3,5-Dimethoxy-2-{[(3-propyl-1H-indol-2-yl)carbonyl]amino}benzoic acid (1k). Pale yellow solid, mp 227–230 °C (ethanol), R_f = 0.33 (10% ethanol in chloroform). ¹H NMR (500 MHz, DMSO-d₆) δ 0.92 (t, 3H, J = 7.3 Hz, C3′(CH₂)₂CH₃), 1.64 (tq, 2H, J = 7.4 Hz, C3′CH₂CH₂), 3.05 (t, 3H, J = 7.6 Hz, C3′CH₂), 3.82 (s, 3H, C3OCH₃), 3.83 (s, 3H, C5OCH₃), 6.88 (d, 1H, J = 2.7 Hz, H4), 6.92 (d, 1H, J = 2.7 Hz, H6), 7.06 (dd, 1H, J = 7.4 Hz, H5′), 7.23 (ddd, 1H, J = 7.9, 7.2, 0.7 Hz, H6′), 7.43 (d, 1H, J = 8.2 Hz, H7′), 7.64 (d, 1H, J = 8.0 Hz, H4′), 9.06 (br s, 1H, CONH), 11.40 (br s, 1H, H1′), 12.92 (br s, 1H, COOH); ¹³C NMR (126 MHz, DMSO-d₆) δ 14.1, 23.9, 26.1, 55.6, 56.2, 102.4, 105.1, 112.0, 118.8, 119.2, 120.0, 121.0, 124.0, 126.8, 127.7, 129.6, 135.5, 155.1, 157.5, 160.2, 167.7; IR (cm⁻¹): ν 3409 w, 3288 m, 2957 m, 1694 s, 1657 s, 1597 m, 1502 s, 1471 m, 1454 m, 1334 s, 1309 m, 1215 m, 1067 m, 1043 m, 752 m; MS (EI) m/z (%): 382 (6, [M]⁺), 365 (25), 364 (100), 335 (82), 221 (35), 179 (50), 156 (32), 129 (38), 128 (56), 73 (51); HRMS (ESI⁺): m/z calcd for C₂₁H₂₃N₂O₅⁺ [M + H]⁺ 383.1601, found 383.1601. Found: C, 65.9; H, 5.8; N, 7.1. Calc. for C₂₁H₂₂N₂O₅: C, 66.0; H, 5.8; N, 7.3%.

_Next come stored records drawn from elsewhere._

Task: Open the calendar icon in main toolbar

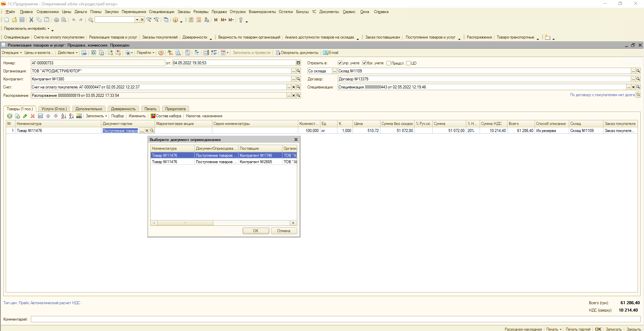Action: click(x=199, y=20)
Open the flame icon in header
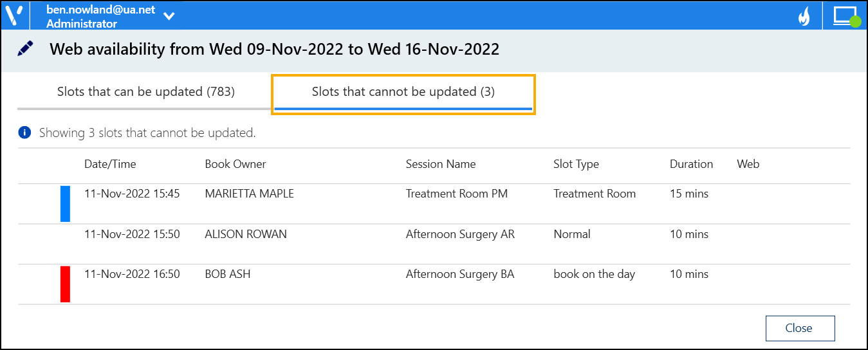This screenshot has height=350, width=868. 804,15
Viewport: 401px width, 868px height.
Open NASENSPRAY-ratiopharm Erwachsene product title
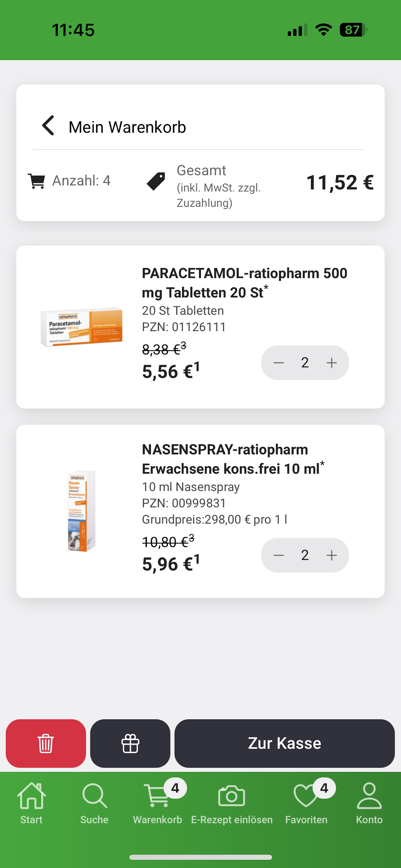pyautogui.click(x=233, y=459)
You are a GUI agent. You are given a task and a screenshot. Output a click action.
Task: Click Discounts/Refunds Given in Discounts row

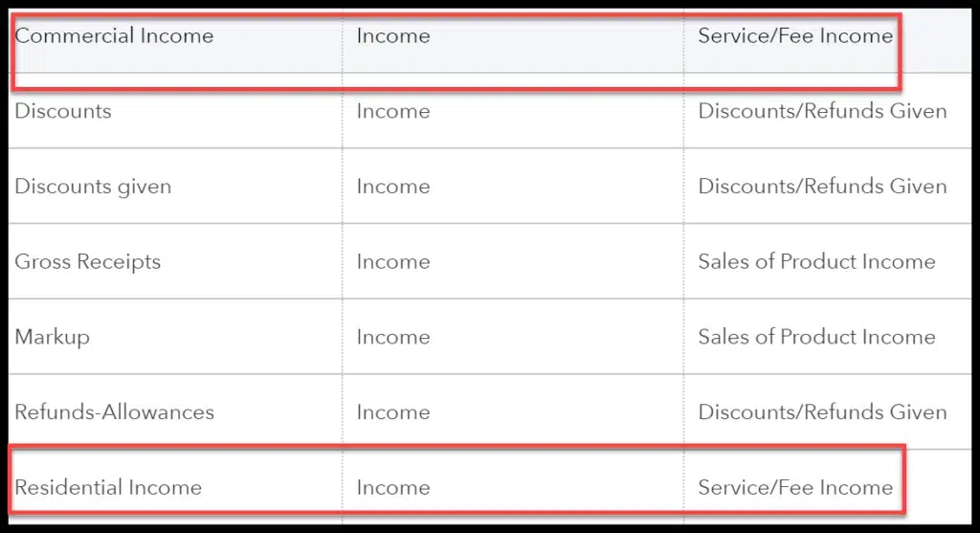(822, 111)
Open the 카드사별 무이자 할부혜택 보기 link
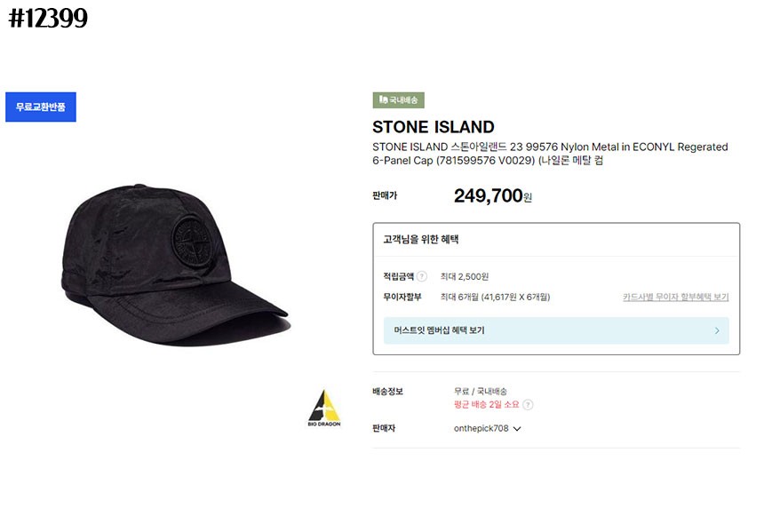Image resolution: width=764 pixels, height=532 pixels. (x=675, y=298)
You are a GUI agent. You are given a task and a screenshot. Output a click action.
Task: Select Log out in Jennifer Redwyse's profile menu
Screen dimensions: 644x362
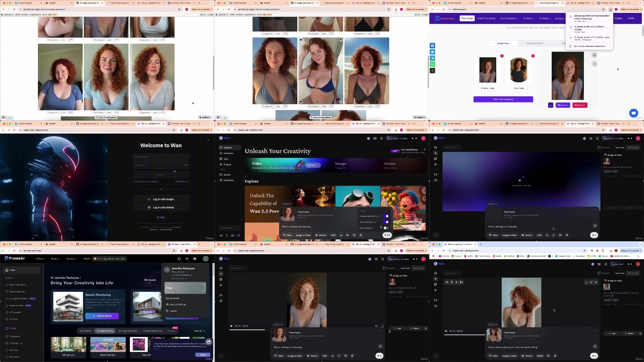click(x=173, y=311)
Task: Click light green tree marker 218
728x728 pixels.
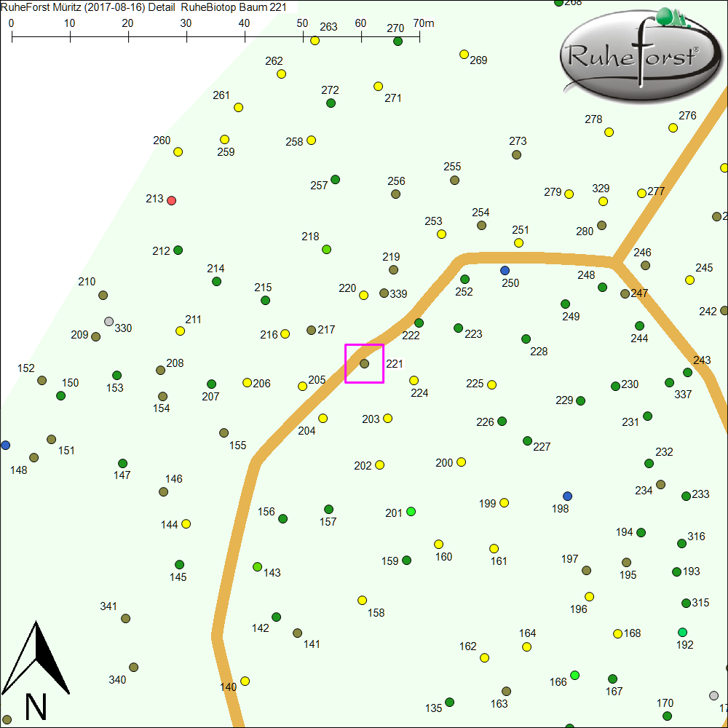Action: click(x=327, y=250)
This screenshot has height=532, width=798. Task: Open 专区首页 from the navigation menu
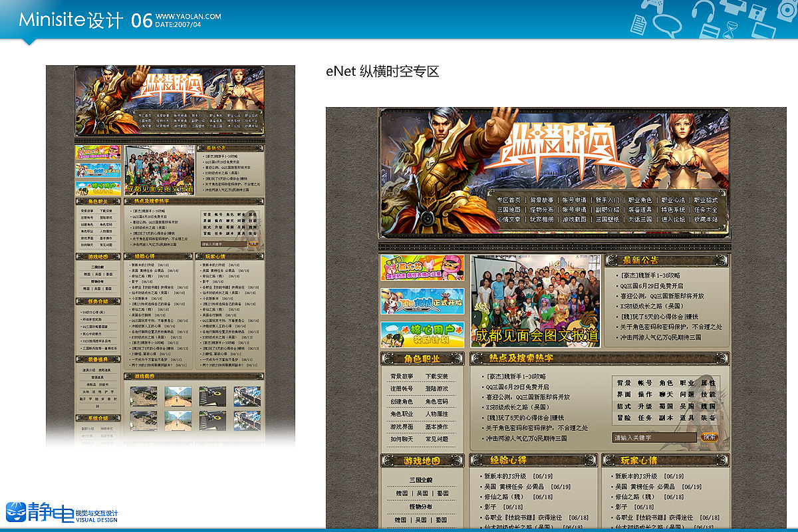(508, 200)
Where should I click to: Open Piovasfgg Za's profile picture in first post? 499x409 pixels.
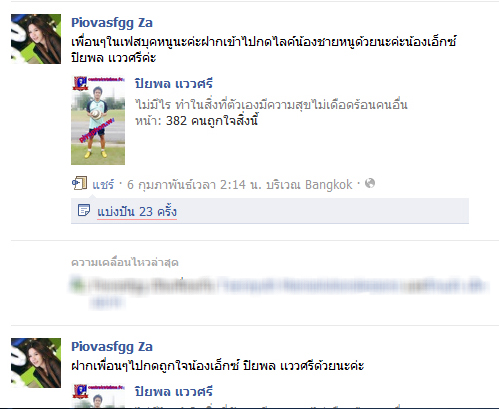[x=36, y=39]
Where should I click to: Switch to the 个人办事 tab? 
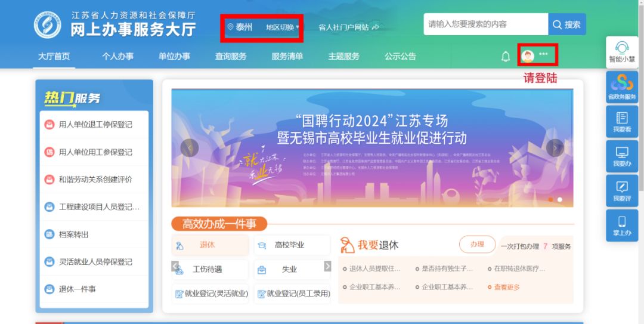click(x=117, y=57)
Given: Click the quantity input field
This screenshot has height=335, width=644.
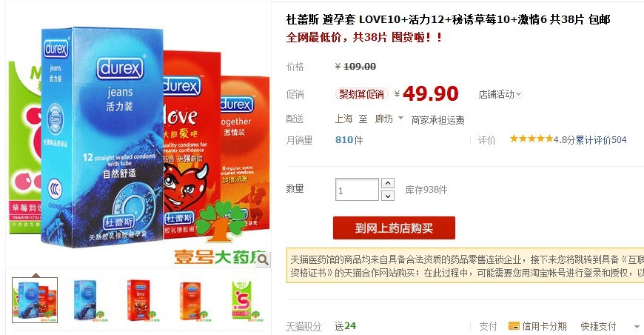Looking at the screenshot, I should coord(357,190).
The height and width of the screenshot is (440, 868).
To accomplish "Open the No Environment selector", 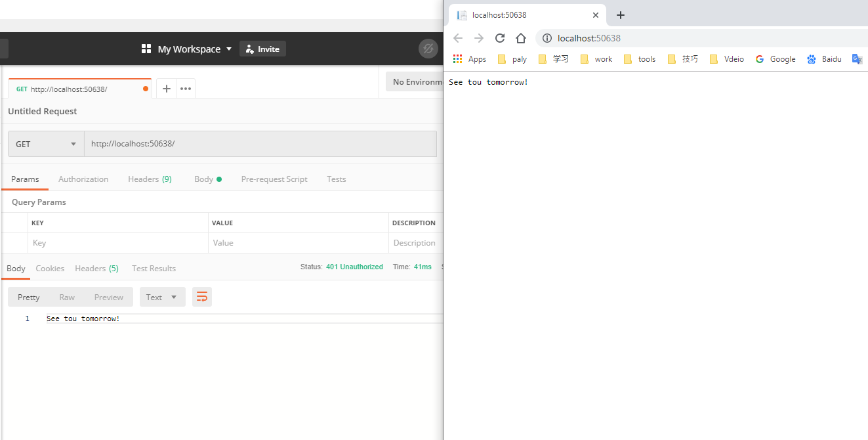I will (x=415, y=82).
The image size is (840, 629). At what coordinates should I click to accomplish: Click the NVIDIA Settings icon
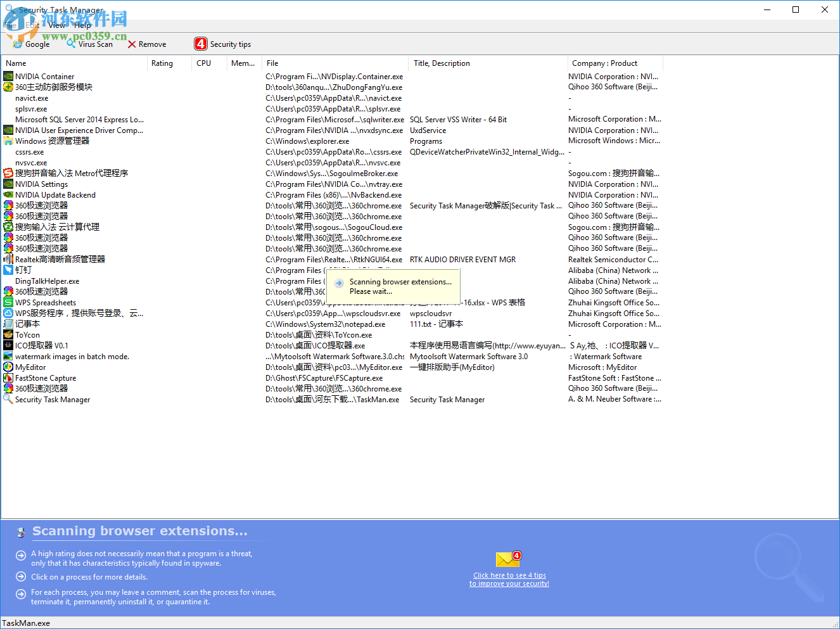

2-{[(3-Phenyl-1H-indol-2-yl)carbonyl]amino}benzoic acid (1l). Colourless crystals, mp 237–246 °C (ethanol), R_f = 0.36 (10% ethanol in chloroform). ¹H NMR (500 MHz, DMSO-d₆) δ 7.11–7.17 (m, 2H, H5, H5′), 7.29–7.36 (m, 2H, H6′, H4′′), 7.44 (dd, 2H, J = 7.7, 7.7 Hz, H3′′, H5′′), 7.53–7.55 (m, 3H, H7′, H2′′, H6′′), 7.59 (d, 1H, J = 8.1 Hz, H4′), 7.64 (ddd, 1H, J = 8.6, 7.1, 1.6 Hz, H4), 7.91 (dd, 1H, J = 7.9, 1.5 Hz, H6), 8.60 (dd, 1H, J = 8.4, 0.6 Hz, H3), 11.28 (br s, 1H, CONH), 12.03 (br s, 1H, H1′), 13.36 (br s, 1H, COOH); IR (cm⁻¹): ν 3309 s, 3057 w, 1671 s, 1655 s, 1605 m, 1580 m, 1519 s, 1449 m, 1405 m, 1332 m, 1296 m, 1262 s, 1230 m, 754 m, 700 m; MS (EI) m/z (%): 357 (3), 356 (13, [M]⁺), 339 (24), 338 (100), 337 (44), 293 (17), 220 (29), 219 (31), 207 (20), 191 (27), 190 (47), 165 (31), 164 (18), 90 (21), 44 (54); HRMS (ESI⁺): m/z calcd for C₂₂H₁₇N₂O₃⁺ [M + H]⁺ 357.1234; found 357.1228. Found: C, 74.1; H, 4.6; N, 7.8. Calc. for C₂₂H₁₆N₂O₃: C, 74.2; H, 4.5; N, 7.9%.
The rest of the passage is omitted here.